▶ _WORK REQUIRED_
Will you write out the data exactly, excluding every picture?
..............................
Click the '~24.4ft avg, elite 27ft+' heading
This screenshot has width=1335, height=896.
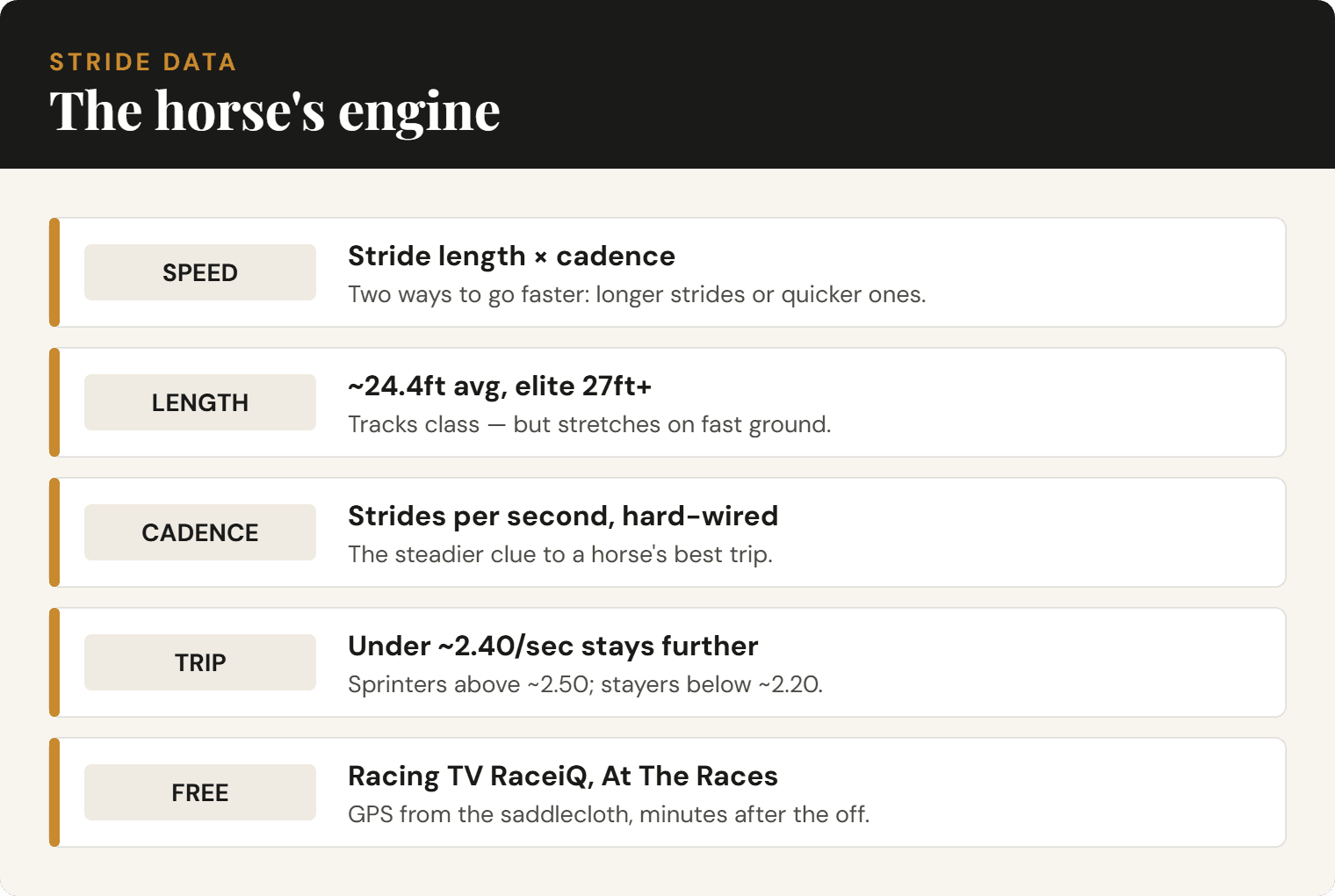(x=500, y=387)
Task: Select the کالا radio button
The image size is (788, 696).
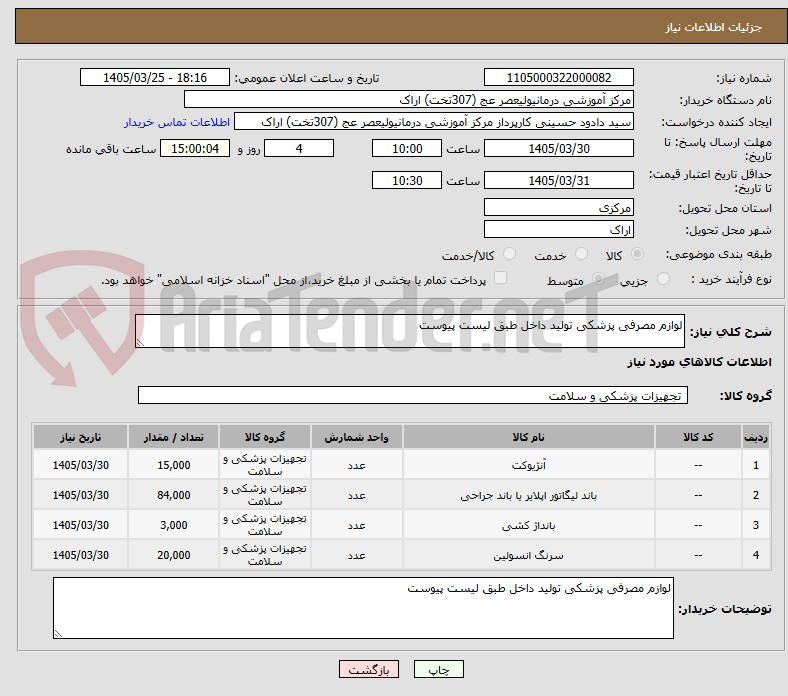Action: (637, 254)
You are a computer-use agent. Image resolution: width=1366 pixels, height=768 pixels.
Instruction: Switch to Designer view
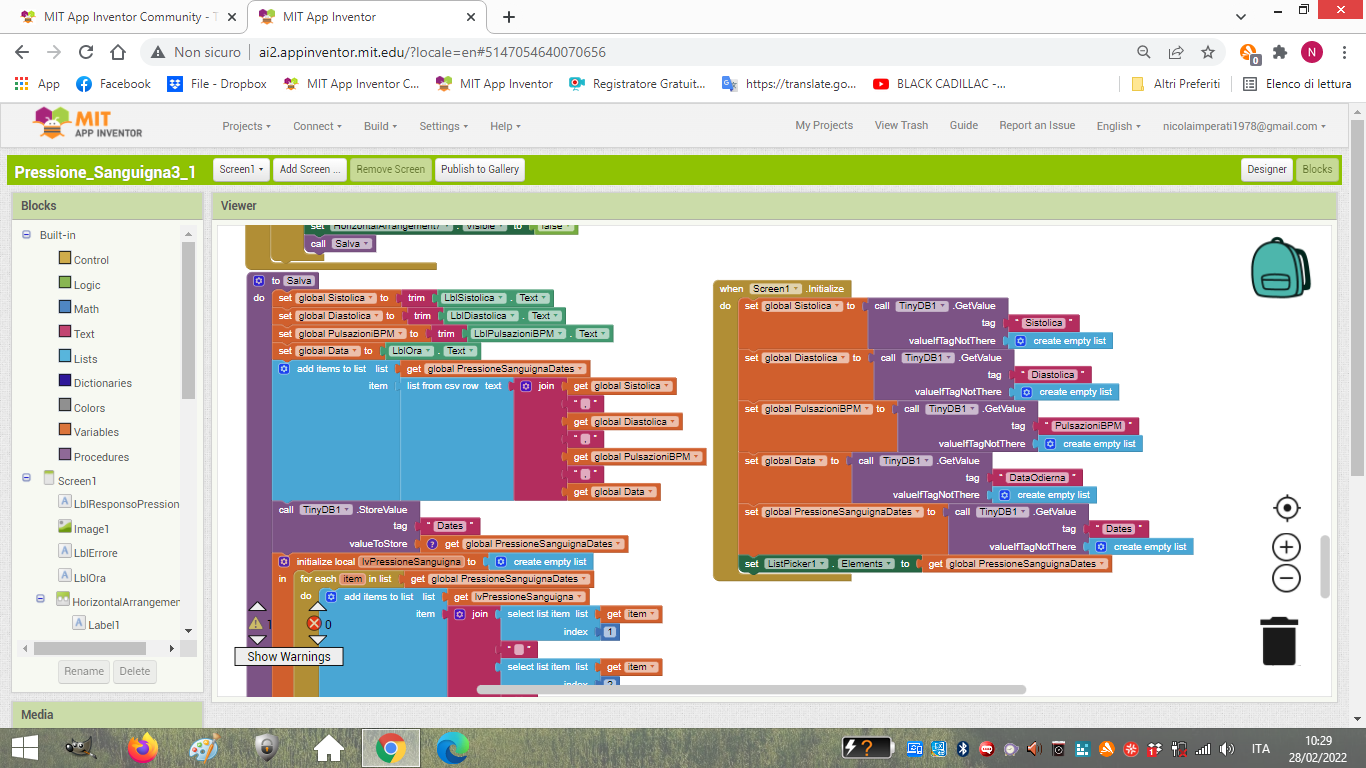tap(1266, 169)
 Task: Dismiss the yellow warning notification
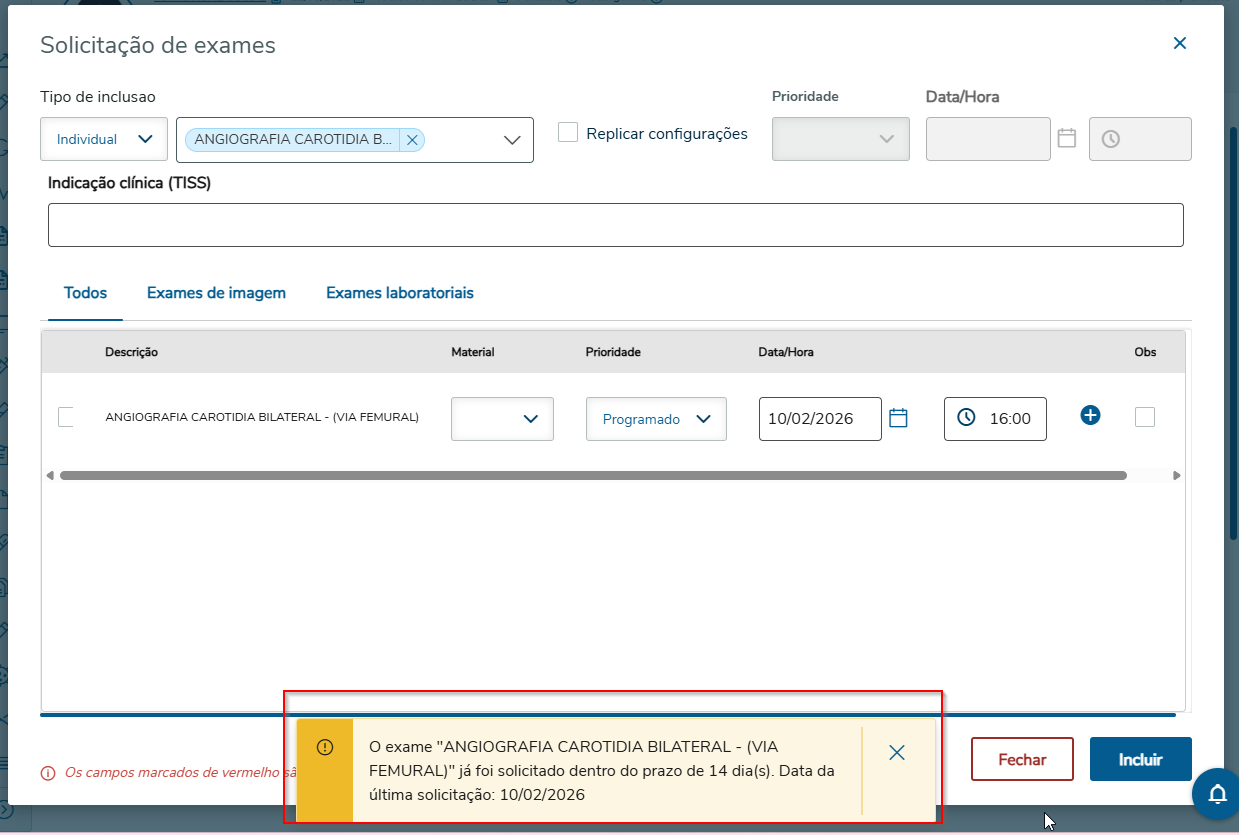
..............................
▶ _WRITTEN SOLUTION_
Click the '~24.4ft avg, elite 27ft+' heading
This screenshot has width=1335, height=896.
(x=500, y=387)
Task: Select the کالا radio button
The image size is (788, 696).
Action: (637, 254)
You are a computer-use agent. Image resolution: width=1366 pixels, height=768 pixels.
Instruction: Switch to Designer view
tap(1266, 169)
 Task: Dismiss the yellow warning notification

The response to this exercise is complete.